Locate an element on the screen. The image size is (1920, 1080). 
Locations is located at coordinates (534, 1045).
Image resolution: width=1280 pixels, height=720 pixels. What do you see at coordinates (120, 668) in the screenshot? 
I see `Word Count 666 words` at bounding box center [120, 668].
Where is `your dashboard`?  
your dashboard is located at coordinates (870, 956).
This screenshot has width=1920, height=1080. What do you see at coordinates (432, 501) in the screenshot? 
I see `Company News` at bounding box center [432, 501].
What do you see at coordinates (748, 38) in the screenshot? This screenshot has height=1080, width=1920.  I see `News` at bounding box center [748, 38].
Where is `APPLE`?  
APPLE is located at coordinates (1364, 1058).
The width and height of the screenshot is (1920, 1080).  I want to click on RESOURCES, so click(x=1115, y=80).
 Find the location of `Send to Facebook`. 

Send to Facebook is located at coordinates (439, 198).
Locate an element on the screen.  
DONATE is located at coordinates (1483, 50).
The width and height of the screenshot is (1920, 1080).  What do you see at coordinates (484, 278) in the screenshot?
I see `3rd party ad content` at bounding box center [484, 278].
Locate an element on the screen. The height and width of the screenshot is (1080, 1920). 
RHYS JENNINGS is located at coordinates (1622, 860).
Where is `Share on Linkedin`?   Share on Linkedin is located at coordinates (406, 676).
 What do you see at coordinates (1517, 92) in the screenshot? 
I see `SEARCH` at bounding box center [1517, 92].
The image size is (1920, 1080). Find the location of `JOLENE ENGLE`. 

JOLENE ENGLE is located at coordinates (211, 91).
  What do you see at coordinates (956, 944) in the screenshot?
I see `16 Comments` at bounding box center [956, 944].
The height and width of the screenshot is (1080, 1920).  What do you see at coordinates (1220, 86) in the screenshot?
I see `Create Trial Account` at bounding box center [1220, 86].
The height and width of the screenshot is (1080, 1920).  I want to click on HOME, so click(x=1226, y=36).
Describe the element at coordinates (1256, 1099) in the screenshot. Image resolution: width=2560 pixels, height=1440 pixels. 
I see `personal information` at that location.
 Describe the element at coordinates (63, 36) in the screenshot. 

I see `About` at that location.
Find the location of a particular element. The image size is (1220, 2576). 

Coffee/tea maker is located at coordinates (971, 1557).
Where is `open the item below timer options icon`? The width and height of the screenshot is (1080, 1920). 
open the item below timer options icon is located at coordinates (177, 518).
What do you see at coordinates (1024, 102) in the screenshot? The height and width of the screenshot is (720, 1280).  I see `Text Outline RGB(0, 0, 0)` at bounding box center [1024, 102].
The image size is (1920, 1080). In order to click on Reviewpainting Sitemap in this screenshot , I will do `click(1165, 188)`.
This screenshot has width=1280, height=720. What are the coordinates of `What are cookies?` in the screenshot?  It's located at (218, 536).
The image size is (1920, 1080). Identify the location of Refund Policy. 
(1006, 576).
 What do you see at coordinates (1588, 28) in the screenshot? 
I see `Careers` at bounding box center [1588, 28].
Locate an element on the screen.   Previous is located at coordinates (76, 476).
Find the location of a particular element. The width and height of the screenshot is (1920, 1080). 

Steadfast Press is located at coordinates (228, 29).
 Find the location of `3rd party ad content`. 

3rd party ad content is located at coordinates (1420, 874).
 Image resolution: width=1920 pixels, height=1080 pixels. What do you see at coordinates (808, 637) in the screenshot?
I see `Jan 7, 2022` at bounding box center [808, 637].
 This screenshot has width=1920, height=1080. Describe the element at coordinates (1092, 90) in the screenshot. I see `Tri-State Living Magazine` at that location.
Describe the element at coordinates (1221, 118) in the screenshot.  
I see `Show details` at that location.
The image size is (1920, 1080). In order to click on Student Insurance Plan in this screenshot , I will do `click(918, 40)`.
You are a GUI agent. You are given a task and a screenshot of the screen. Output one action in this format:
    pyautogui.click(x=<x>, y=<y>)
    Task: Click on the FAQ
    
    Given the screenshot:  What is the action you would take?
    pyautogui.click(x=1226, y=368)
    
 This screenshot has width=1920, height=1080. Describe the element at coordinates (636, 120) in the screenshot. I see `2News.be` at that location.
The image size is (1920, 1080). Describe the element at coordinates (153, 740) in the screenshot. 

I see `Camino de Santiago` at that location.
● ● ● ● ● ● ●
Please gather every line of the material above that contains the word "want". Letter case counts.

FINAL RESULT:
The width and height of the screenshot is (1920, 1080).  I want to click on RESOURCES, so click(x=1115, y=80).
The height and width of the screenshot is (1080, 1920).  I want to click on HOME, so click(x=1226, y=36).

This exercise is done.